- Task item: Go to the line with "You are a computer-use agent. The" in the entries below and write out every line from there through the line with "The image size is (494, 300).", exactly and without pictures.

------------

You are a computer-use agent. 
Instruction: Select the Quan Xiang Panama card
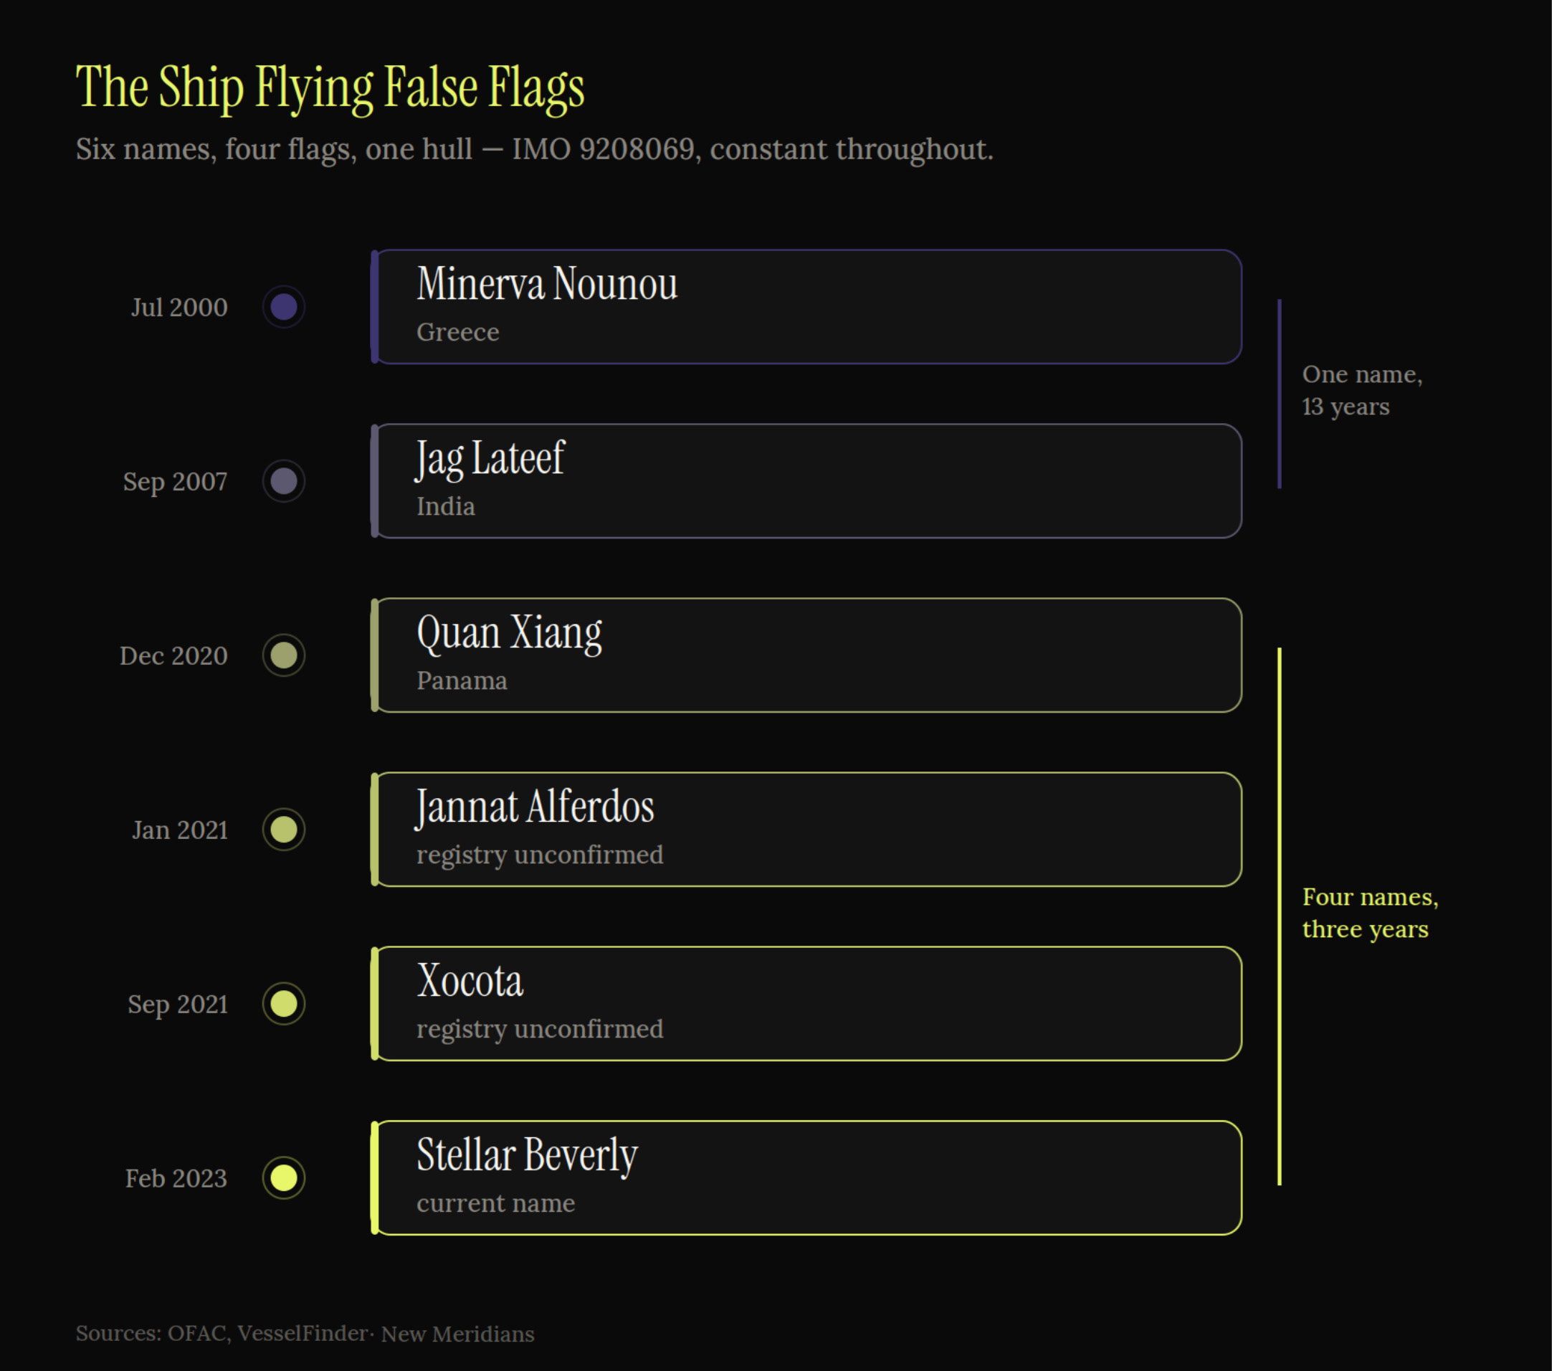806,655
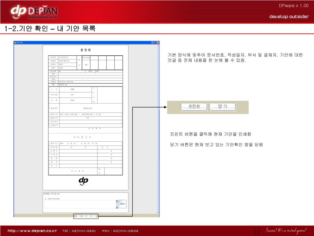Viewport: 314px width, 236px height.
Task: Click the comment box scroll-down arrow
Action: pos(117,207)
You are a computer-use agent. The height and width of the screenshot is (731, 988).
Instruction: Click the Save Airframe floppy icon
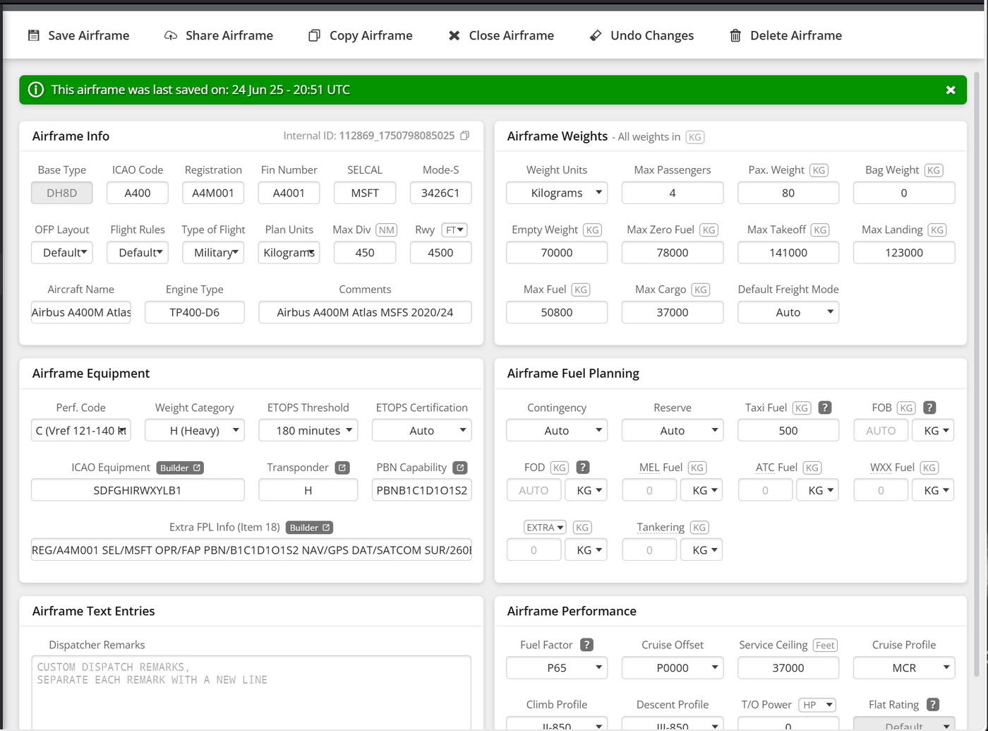pyautogui.click(x=33, y=35)
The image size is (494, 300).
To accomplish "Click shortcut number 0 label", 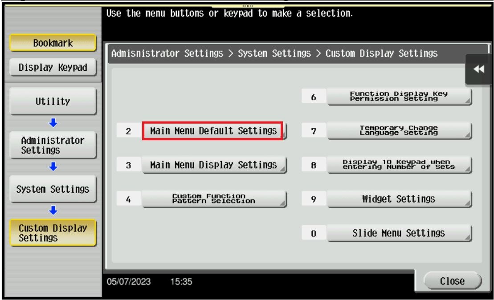I will [313, 232].
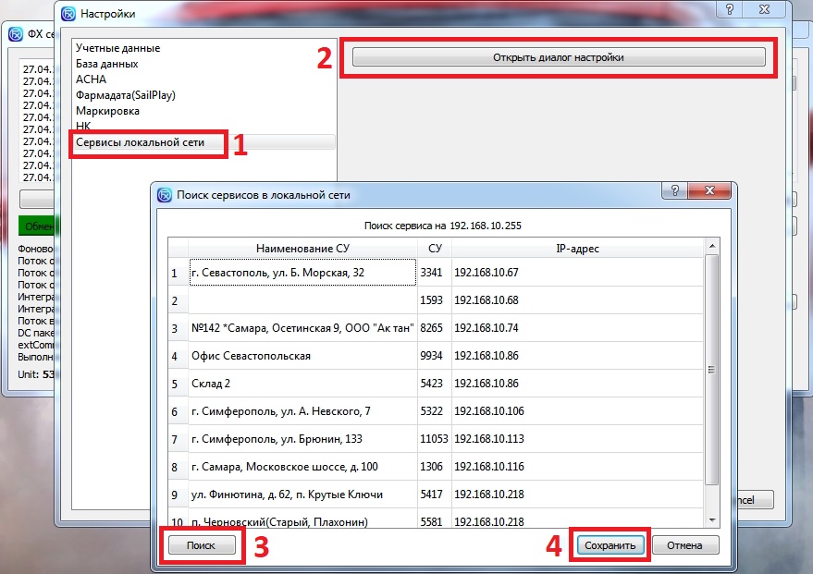Click Отмена in the search dialog
The width and height of the screenshot is (813, 574).
coord(685,545)
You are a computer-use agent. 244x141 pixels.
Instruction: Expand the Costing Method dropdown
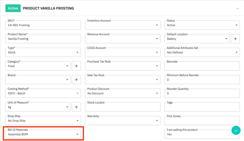click(x=43, y=93)
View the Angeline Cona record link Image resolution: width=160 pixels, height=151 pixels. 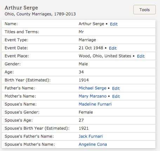(93, 144)
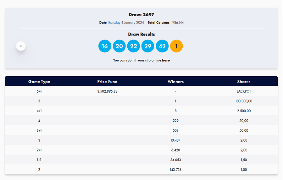The image size is (283, 180).
Task: Open the 'here' slip submission link
Action: pos(166,60)
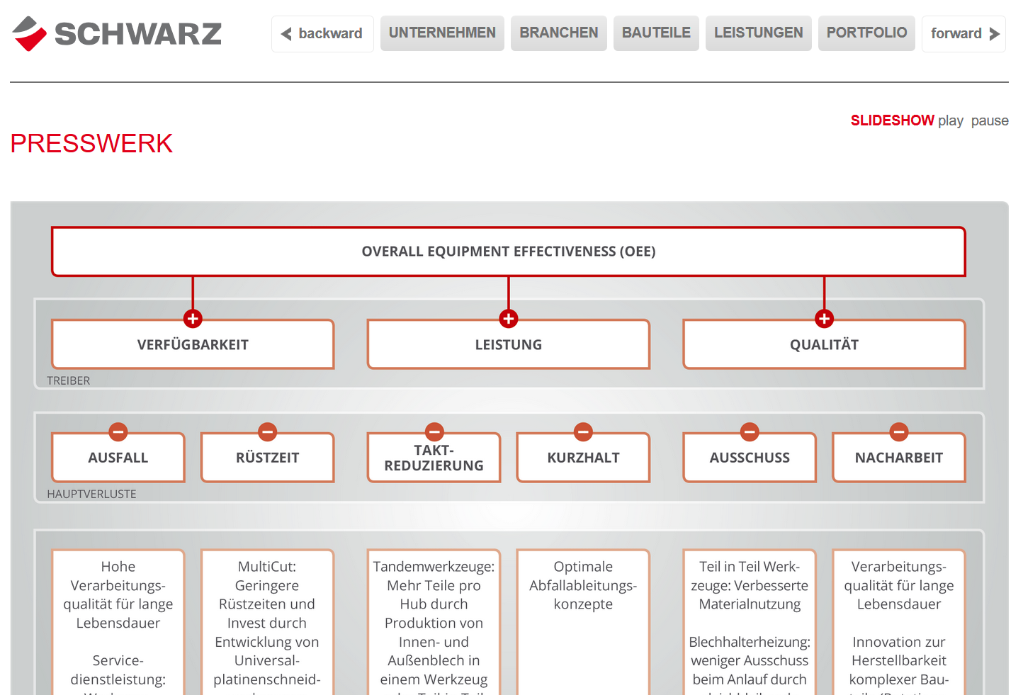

------------

- Task response:
You are a computer-use agent. The height and width of the screenshot is (731, 988).
Instruction: Click the Save Airframe floppy icon
pyautogui.click(x=33, y=35)
The image size is (494, 300).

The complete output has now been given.